● **Task description**: The entries below should be output exactly as written.

Collection entries
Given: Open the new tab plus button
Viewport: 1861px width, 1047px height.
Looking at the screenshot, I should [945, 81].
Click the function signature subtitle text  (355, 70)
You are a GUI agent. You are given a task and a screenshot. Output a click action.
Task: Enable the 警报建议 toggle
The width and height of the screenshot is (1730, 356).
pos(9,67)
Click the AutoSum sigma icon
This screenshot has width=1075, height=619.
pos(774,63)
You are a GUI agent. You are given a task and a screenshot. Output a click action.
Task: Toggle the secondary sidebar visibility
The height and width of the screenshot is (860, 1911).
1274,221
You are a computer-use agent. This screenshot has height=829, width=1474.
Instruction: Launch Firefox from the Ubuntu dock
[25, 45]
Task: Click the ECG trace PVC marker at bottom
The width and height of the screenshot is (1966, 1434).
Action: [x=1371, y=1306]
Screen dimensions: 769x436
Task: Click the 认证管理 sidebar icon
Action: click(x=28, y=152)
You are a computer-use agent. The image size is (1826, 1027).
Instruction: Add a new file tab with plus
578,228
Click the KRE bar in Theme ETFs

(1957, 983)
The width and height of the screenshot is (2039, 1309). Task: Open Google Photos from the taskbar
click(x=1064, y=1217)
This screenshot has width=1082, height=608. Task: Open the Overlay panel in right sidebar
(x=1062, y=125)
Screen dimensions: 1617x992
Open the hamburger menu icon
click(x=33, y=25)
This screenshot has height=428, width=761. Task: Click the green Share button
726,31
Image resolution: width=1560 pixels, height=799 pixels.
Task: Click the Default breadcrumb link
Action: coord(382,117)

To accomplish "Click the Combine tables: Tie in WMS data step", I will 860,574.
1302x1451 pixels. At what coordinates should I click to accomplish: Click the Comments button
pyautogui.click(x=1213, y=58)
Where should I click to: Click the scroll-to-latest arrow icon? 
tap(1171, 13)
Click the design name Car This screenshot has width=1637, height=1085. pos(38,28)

● **Exercise solution**:
Given: Open the new tab plus button
Viewport: 1861px width, 1047px height.
Looking at the screenshot, I should [945, 81].
Click the function signature subtitle text  (355, 70)
You are a GUI agent. You are given a task and a screenshot. Output a click action.
Task: Enable the 警报建议 toggle
The width and height of the screenshot is (1730, 356).
pos(9,67)
Click the AutoSum sigma icon
This screenshot has width=1075, height=619.
pos(774,63)
You are a GUI agent. You are given a task and a screenshot. Output a click action.
Task: Toggle the secondary sidebar visibility
The height and width of the screenshot is (860, 1911).
1274,221
You are a computer-use agent. This screenshot has height=829, width=1474.
Instruction: Launch Firefox from the Ubuntu dock
[25, 45]
Task: Click the ECG trace PVC marker at bottom
The width and height of the screenshot is (1966, 1434).
Action: [x=1371, y=1306]
Screen dimensions: 769x436
Task: Click the 认证管理 sidebar icon
Action: click(x=28, y=152)
You are a computer-use agent. The image size is (1826, 1027).
Instruction: Add a new file tab with plus
578,228
Click the KRE bar in Theme ETFs

(1957, 983)
The width and height of the screenshot is (2039, 1309). Task: Open Google Photos from the taskbar
click(x=1064, y=1217)
This screenshot has width=1082, height=608. Task: Open the Overlay panel in right sidebar
(x=1062, y=125)
Screen dimensions: 1617x992
Open the hamburger menu icon
click(x=33, y=25)
This screenshot has height=428, width=761. Task: Click the green Share button
726,31
Image resolution: width=1560 pixels, height=799 pixels.
Task: Click the Default breadcrumb link
Action: coord(382,117)

To accomplish "Click the Combine tables: Tie in WMS data step", I will 860,574.
1302x1451 pixels. At what coordinates should I click to accomplish: Click the Comments button
pyautogui.click(x=1213, y=58)
Where should I click to: Click the scroll-to-latest arrow icon? 
tap(1171, 13)
Click the design name Car This screenshot has width=1637, height=1085. pos(38,28)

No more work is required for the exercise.